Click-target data
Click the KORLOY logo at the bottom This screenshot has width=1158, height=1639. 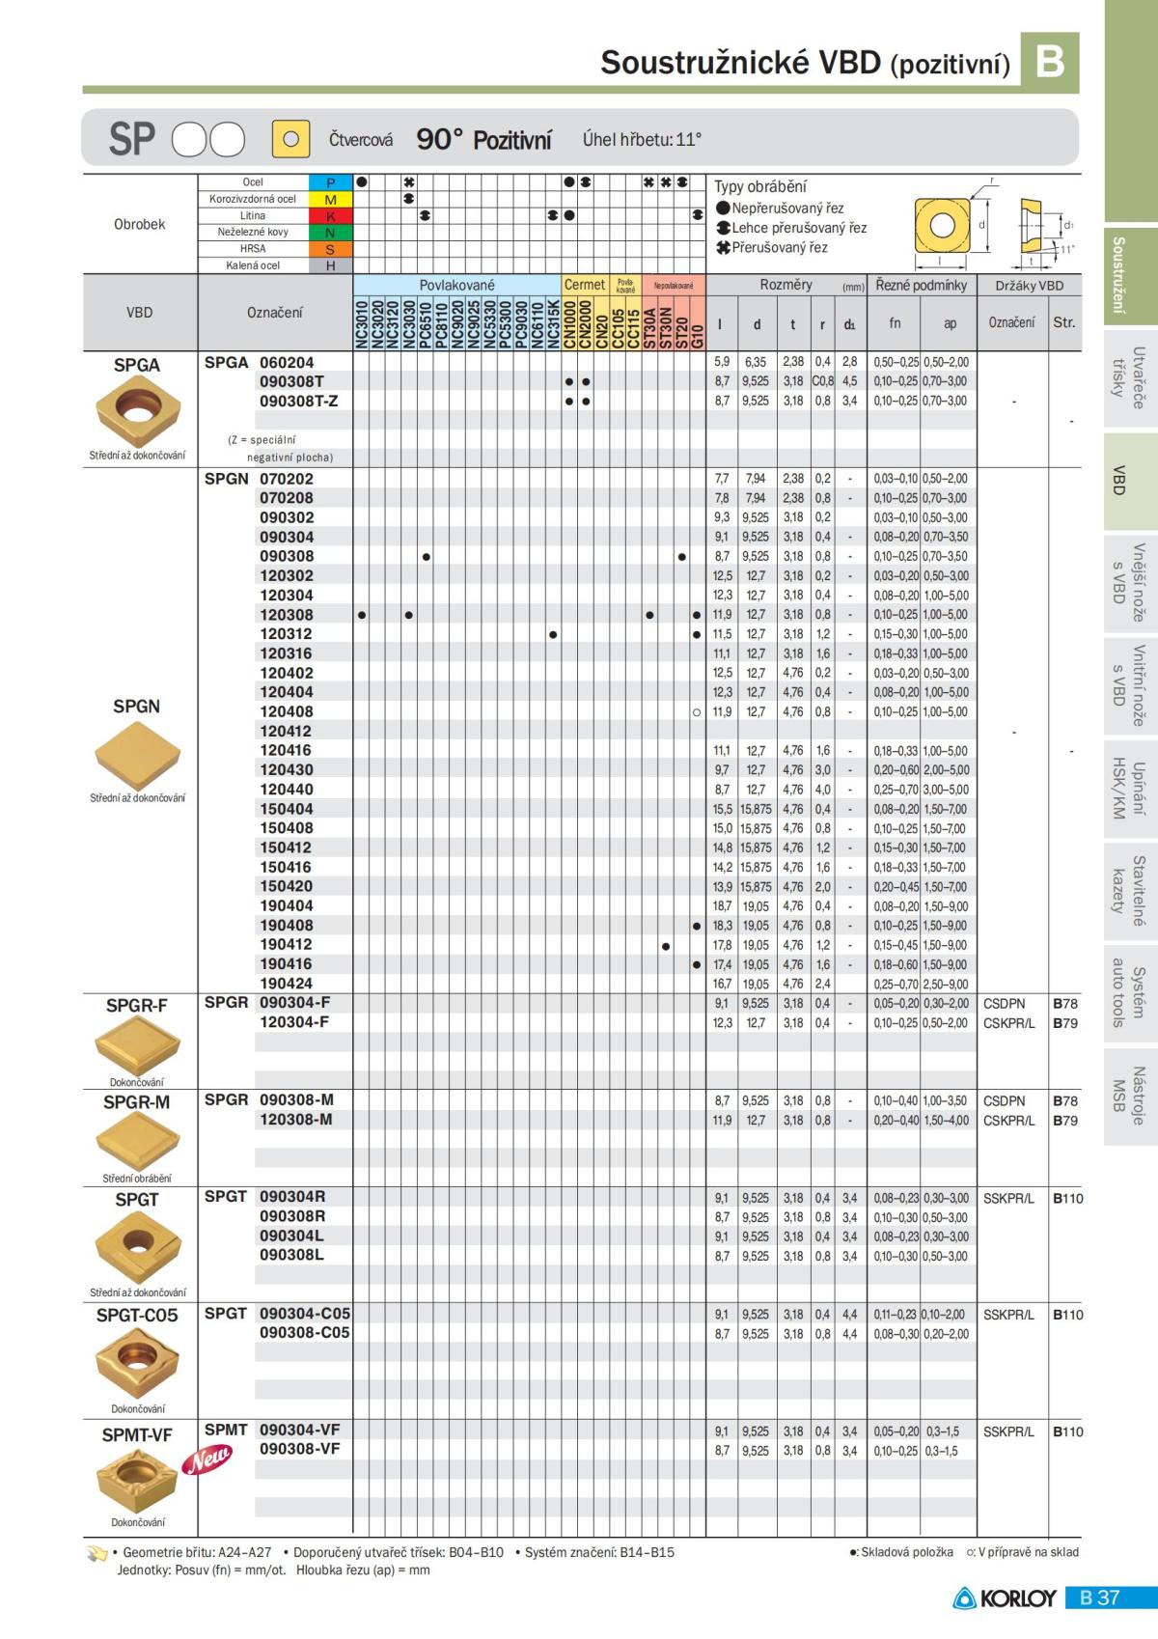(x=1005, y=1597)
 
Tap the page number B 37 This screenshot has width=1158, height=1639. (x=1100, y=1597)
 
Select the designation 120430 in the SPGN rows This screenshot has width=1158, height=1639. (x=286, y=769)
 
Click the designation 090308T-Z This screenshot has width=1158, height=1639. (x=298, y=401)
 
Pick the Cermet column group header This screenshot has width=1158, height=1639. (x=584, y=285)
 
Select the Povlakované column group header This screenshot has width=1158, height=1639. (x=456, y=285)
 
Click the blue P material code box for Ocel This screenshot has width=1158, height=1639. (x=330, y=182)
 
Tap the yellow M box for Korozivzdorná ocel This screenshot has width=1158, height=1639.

◆ Aim of the exercise
Copy, word for word, the entries from the line containing "Click the blue" through the end of the entries, including both ends.

◆ Solution below
Click the blue P material code box for Ocel This screenshot has width=1158, height=1639. (x=330, y=182)
 
Tap the yellow M box for Korozivzdorná ocel This screenshot has width=1158, height=1639.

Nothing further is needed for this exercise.